In contrast is the society in the forest of Arden. Home of the banished Duke, here a society is presented without the absurd values of the Court. Here people seek the food they eat, and are content with what they get; here the enemy is not other people but winter and rough weather. No one deludes themselves that the life in the forest is easy; “Ay, now am I in Arden”, says Touchstone, adding realistically, “the more fool I”, but at least the difficulties are knowable and can be overcome by social cooperation. In this society the evils of the wealth grabbing usurping Duke have no place; the forest almost magically wipes them out. And when the usurping Duke finally comes to the forest full of barbarous intentions, the very air of the forest (he meets an old hermit and is “converted”!) almost sufficient to change his wicked ways.
The forest society is aware of the advantages and disadvantages of Court life. No easy answers are posited, but even though they have all either left or lost “wealth and ease, a stubborn will to please”, the attendants in the forest can say to the banished Duke that they would not change this life. Jacques even goes so far as to say that if he were given leave to speak his mind he would “through and through cleanse the foul body of th’ infected world”. (What else are socialists trying to do?).

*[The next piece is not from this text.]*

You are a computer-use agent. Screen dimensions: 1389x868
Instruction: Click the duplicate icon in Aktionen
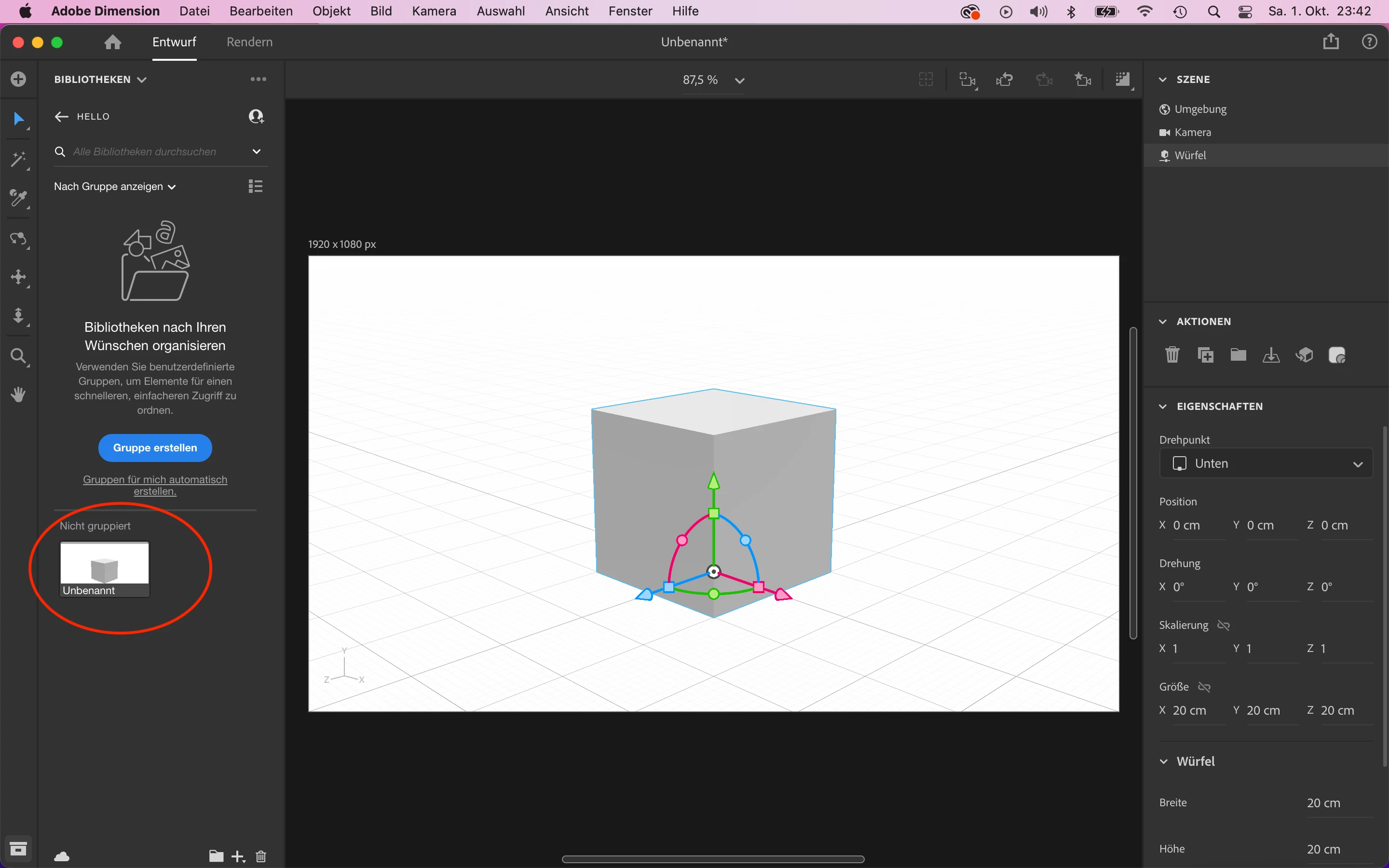click(1205, 355)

The Lovers too when they arrive in the forest, can escape the corrupting influence of the Court. Their escape is essentially personal, whereas the Duke’s escape has a far more universal quality. Nevertheless, the point is still there; here in the forest they can all be “themselves”.

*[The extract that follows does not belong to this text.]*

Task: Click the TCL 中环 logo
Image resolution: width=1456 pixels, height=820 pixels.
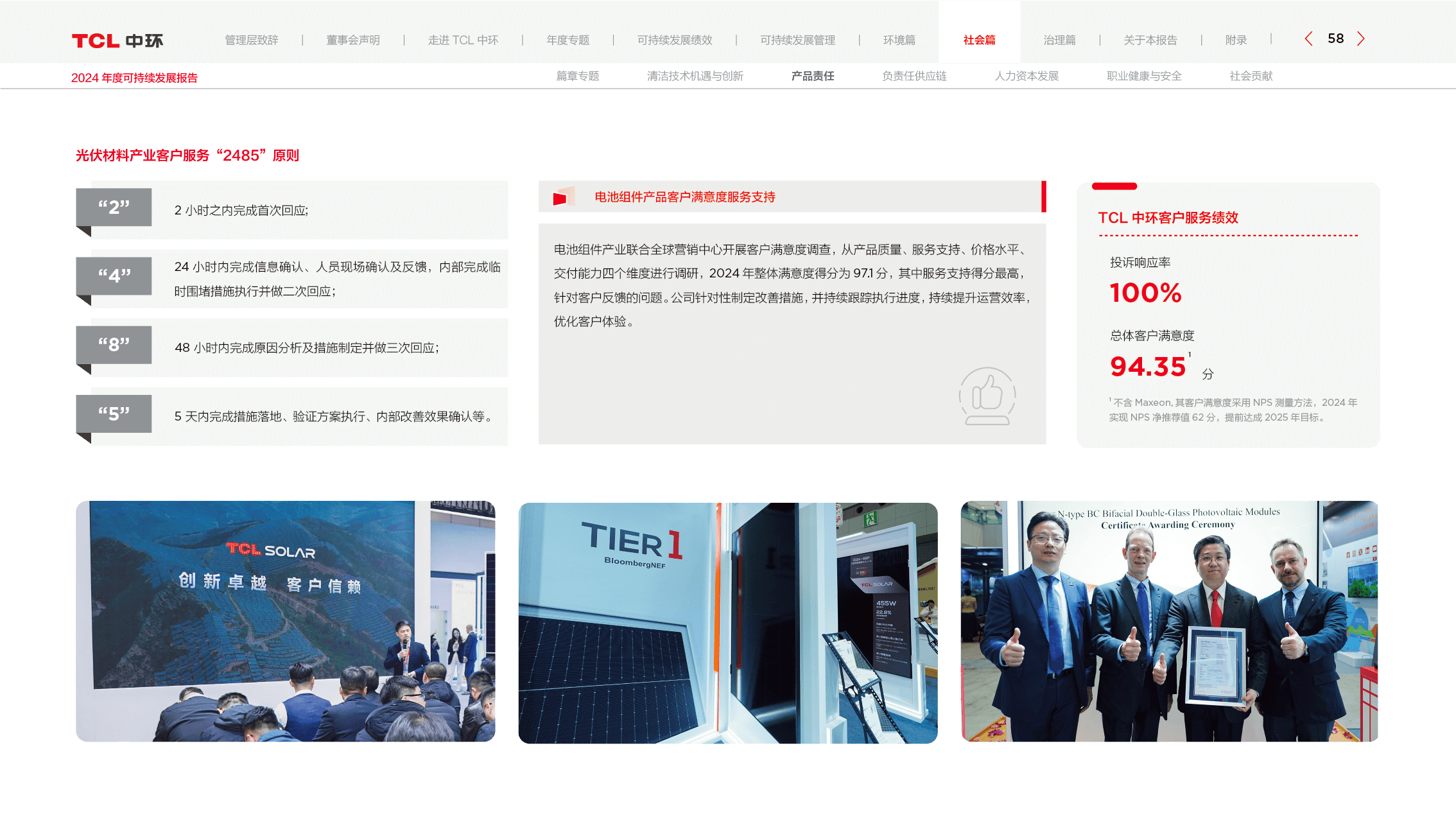Action: click(x=117, y=41)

There are a lot of backward (and therefore, potentially reactionary) references in the play — in particular the vision of the golden world of the past. However, what this production does, is to transform the forest, where all the escaping characters arrive, into a sort of idealised Winstanley-type diggers’ community in accordance with Winstanley’s vision of a free cooperative, moneyless society. (Though without the productive foundations of Winstanley’s scheme. See the Socialist Standard June 1978 for more on Winstanley). It is not primitive communism; there are still the (textually inevitable) differences between Dukes and Servants, sheep-owners and labourers. Nonetheless, the picture of human satisfaction in contrast to the evident dissatisfaction of city (here equal to property) life is beautifully drawn.